Goal 1: Please explain, in one to three sentences, why the article on voidable transactions says there are limits on a liquidator's power to unwind such transactions.
Goal 2: Return the article on voidable transactions word for word, starting with "The effect of" and going on through "months before liquidation.".
Goal 3: Carry the article on voidable transactions further, picking up after its last sentence.

Extract:
— start —
Most people in business know there is a substantial risk of not being paid by a company that goes into liquidation unless they have a secured debt. However, a payment made by a company before it goes into liquidation may also be at risk.

 

The liquidator can ‘claw back’ a payment made by the company to a creditor up to six months before the company was placed into liquidation by its shareholders or liquidation proceedings were filed in the High Court.[2] The liquidator may claw back the payment if it was made at a time when the company could not pay its debts, and the payment enabled the creditor to receive more than they would have received in the liquidation. Such a payment is known as a ‘voidable transaction.’

 

Pari passu rule

If a company has insufficient assets to meet all its debts, its available assets should be divided between its creditors in proportion to the debts they are owed. This is known as the pari passu rule.

 

There are several limits on the liquidator’s power to unwind voidable transactions. These are intended to strike a balance between upholding the pari passu rule and the conflicting objective of encouraging businesses to continue to trade out of their difficulties when facing financial problems.

 

Running account exception

The running account exception is one significant limitation on the liquidator’s power to claw back voidable transactions. It requires the liquidator to consider the net effect of a series of transactions between a creditor and the company, and to treat this as a single transaction.

 

In practice, if a company has a trading account with your business before it goes into liquidation, then any amount your business receives during the six months prior to liquidation that exceeds the value of any goods or services supplied during this period may be treated as a voidable transaction. For example, suppose your business supplies $10,000 worth of goods to a company during the six months before it is placed into liquidation, and you receive payments totalling $15,000 during the same period. Of that $15,000, $5,000 of the money you received went towards the debt that existed before the start of the six-month period. In that case, it is possible that a payment of $5,000 to your business was a voidable transaction, but the rest is safe.

 

The effect of the running account exception is that your business can keep any payment received for any goods or services supplied during the six months before liquidation.
— end —
Item position entries:
— start —
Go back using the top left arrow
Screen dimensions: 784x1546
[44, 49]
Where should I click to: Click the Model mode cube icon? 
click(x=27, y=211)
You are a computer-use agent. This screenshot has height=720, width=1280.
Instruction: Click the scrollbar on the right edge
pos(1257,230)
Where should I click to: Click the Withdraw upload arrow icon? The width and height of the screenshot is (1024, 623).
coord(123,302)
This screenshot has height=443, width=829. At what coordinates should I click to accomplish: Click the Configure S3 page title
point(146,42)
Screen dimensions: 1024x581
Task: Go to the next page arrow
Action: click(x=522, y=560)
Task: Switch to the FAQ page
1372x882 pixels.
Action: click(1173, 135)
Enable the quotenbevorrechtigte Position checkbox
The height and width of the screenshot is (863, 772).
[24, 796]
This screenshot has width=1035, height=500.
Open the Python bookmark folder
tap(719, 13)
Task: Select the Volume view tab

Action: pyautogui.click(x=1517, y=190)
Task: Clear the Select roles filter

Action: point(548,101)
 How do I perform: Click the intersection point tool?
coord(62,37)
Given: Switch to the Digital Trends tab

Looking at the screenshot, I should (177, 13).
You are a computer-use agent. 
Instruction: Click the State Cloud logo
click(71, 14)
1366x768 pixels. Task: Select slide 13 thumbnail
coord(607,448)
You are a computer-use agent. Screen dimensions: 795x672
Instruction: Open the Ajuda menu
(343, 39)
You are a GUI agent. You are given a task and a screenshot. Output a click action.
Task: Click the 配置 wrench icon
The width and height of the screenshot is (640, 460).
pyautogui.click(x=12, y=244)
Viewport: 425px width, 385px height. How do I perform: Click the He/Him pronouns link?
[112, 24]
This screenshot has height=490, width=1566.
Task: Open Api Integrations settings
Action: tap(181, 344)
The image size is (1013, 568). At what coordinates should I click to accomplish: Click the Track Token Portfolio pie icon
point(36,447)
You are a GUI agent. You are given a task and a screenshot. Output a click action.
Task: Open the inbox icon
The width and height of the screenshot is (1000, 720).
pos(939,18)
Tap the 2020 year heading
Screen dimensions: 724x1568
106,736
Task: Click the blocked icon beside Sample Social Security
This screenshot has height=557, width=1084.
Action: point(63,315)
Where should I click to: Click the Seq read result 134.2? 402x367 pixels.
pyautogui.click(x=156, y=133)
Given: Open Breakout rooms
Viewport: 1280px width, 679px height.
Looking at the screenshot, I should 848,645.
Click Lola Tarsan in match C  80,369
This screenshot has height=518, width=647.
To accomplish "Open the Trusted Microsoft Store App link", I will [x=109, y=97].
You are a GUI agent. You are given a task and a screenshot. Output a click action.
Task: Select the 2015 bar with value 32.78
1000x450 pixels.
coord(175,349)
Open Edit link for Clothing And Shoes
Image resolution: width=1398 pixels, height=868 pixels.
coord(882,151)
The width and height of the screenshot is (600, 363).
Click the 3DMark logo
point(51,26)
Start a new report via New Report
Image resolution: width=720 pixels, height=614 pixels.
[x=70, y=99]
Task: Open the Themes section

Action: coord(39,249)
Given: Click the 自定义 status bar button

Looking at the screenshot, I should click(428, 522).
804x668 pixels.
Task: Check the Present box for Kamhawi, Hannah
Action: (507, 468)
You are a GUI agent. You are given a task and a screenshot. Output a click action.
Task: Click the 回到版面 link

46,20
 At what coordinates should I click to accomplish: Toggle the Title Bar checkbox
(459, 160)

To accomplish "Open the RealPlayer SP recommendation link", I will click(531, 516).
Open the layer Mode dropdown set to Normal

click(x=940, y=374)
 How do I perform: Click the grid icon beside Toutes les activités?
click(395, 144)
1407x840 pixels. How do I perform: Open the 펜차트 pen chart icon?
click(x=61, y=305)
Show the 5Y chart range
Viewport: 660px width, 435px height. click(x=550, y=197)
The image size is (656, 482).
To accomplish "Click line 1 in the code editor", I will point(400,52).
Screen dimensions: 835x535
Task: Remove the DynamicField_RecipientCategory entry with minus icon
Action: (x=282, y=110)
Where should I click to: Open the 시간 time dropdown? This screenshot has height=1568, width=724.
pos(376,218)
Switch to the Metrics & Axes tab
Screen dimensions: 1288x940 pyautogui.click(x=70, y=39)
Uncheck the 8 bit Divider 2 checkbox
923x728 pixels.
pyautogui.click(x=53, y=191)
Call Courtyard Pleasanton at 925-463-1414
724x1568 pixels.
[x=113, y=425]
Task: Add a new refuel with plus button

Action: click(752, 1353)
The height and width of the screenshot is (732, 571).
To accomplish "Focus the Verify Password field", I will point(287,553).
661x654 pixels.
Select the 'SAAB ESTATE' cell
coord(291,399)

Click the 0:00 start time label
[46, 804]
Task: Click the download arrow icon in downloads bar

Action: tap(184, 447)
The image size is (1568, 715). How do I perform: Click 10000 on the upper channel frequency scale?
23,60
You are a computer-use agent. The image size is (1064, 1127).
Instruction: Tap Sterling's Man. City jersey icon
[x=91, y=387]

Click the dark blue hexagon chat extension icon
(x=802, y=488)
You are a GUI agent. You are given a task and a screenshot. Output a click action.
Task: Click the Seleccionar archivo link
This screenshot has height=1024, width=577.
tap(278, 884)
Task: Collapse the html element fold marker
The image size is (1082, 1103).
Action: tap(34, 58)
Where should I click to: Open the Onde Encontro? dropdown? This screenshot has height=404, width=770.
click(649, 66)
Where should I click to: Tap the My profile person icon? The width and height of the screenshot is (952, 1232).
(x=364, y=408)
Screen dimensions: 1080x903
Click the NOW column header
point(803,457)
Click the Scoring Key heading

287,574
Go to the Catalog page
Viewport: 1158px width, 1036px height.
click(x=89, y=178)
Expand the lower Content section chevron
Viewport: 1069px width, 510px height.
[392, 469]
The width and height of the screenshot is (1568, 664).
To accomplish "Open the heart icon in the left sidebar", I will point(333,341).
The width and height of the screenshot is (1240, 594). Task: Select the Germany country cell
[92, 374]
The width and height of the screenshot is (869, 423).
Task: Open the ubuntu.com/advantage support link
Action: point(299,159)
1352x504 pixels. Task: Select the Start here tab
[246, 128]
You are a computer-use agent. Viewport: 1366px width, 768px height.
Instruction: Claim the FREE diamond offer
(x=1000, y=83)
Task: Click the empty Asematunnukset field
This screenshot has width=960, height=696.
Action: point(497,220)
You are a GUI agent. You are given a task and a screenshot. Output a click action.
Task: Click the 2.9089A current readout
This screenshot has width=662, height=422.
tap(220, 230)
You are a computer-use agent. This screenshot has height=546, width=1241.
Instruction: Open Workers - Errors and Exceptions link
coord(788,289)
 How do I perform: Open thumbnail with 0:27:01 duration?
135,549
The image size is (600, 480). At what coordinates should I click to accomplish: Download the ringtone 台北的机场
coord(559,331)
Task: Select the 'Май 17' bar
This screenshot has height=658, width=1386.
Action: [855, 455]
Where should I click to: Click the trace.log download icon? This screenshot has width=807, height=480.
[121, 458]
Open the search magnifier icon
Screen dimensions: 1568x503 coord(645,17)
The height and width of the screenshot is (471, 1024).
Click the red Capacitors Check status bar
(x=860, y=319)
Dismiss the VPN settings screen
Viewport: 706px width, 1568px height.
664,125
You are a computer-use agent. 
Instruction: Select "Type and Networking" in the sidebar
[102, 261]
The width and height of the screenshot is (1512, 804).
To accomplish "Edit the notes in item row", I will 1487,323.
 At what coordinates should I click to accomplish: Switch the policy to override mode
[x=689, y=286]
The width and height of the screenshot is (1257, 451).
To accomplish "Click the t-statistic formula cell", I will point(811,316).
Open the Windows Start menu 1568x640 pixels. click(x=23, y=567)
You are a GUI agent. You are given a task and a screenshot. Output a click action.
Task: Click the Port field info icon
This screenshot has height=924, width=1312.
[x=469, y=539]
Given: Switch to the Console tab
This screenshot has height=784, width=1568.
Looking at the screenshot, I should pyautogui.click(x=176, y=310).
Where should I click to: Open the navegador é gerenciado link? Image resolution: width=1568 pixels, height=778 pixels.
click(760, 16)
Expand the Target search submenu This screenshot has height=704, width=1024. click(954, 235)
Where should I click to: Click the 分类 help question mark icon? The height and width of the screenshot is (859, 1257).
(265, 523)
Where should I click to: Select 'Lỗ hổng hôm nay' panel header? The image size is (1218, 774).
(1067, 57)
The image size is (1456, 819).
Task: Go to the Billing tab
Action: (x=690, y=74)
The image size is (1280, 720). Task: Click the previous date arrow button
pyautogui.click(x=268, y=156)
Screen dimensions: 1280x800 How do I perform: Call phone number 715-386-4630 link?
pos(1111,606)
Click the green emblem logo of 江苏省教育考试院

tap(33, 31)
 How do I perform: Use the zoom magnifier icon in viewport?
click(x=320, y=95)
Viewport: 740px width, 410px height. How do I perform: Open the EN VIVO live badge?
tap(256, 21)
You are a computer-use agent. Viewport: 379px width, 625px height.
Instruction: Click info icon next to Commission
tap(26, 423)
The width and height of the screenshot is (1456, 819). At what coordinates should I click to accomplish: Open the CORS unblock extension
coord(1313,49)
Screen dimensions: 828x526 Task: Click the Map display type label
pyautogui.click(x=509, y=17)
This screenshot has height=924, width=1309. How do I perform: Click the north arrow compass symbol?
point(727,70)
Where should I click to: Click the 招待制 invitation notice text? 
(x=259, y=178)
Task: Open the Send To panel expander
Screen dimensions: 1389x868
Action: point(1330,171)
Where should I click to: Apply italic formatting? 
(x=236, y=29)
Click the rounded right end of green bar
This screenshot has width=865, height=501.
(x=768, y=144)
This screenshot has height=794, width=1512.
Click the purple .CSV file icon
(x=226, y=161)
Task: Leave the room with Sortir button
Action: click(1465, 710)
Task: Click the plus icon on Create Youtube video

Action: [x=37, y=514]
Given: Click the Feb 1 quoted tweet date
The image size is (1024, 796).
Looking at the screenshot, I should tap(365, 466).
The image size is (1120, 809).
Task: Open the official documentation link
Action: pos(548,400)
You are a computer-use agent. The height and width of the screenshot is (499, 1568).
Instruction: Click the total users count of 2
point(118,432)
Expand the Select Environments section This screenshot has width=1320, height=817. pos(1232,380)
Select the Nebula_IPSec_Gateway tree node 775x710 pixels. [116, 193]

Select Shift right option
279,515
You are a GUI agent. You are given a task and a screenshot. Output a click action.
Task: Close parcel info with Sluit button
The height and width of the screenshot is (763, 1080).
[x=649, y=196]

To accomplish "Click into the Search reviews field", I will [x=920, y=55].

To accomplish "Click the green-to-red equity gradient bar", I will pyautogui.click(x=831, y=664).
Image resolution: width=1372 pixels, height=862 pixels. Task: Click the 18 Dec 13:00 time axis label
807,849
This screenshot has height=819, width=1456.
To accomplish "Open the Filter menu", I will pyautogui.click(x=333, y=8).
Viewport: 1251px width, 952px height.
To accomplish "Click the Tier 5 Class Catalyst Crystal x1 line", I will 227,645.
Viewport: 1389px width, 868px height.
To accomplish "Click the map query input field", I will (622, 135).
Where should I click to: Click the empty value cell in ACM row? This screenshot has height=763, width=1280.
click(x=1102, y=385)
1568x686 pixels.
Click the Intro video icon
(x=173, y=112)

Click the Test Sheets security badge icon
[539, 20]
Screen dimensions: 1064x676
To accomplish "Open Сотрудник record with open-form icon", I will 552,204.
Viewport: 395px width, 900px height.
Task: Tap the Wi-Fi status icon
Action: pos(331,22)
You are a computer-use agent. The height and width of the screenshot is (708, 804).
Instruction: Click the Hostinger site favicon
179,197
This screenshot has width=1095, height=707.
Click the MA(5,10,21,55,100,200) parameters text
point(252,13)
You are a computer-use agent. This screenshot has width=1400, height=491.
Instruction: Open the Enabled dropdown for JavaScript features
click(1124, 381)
— end —
Exercise response 1: The limits are meant to balance two conflicting aims. One is upholding the pari passu rule, under which a company's available assets are divided among its creditors in proportion to the debts they are owed. The other is encouraging businesses facing financial problems to keep trading out of their difficulties.

Exercise response 2:
The effect of the running account exception is that your business can keep any payment received for any goods or services supplied during the six months before liquidation.

Exercise response 3:
 

Section 296 defence

This section[3] contains a ‘good faith’ defence available to creditors facing a claim to repay a voidable transaction. This statutory defence has three elements that must be satisfied:

 

  1. The creditor must have acted in good faith
  2. There was no reason for them to suspect the company was insolvent, and
  3. They gave something of value for the payment or changed their position due to the payment. The value does not have to be provided at the same time as the payment.

 

The claw back procedure

The Companies Act sets out the procedure a liquidator must follow when seeking to claw back a payment.

 

If the liquidator cannot resolve the issues through correspondence with the creditors, the liquidator may issue a formal notice to set aside the transaction. The recipient has 20 working days to respond to the notice. If they do not respond, the payment automatically becomes a voidable transaction at the end of this period and must be paid back. If the recipient does respond, then the liquidator may still apply to the court to set aside the payment.

 

It is difficult to fully protect your business from claw backs for voidable transactions. One option is to seek a security or personal guarantee at the start of any trading relationship. You should talk with us before continuing to trade with a company you suspect may have financial difficulties,

or if you are contacted by liquidators seeking to claw back a payment.

[1] Centrix August 2024 Credit Indicator Report.

[2] Section 292, Companies Act 1993.

[3] Section 296, Companies Act 1993.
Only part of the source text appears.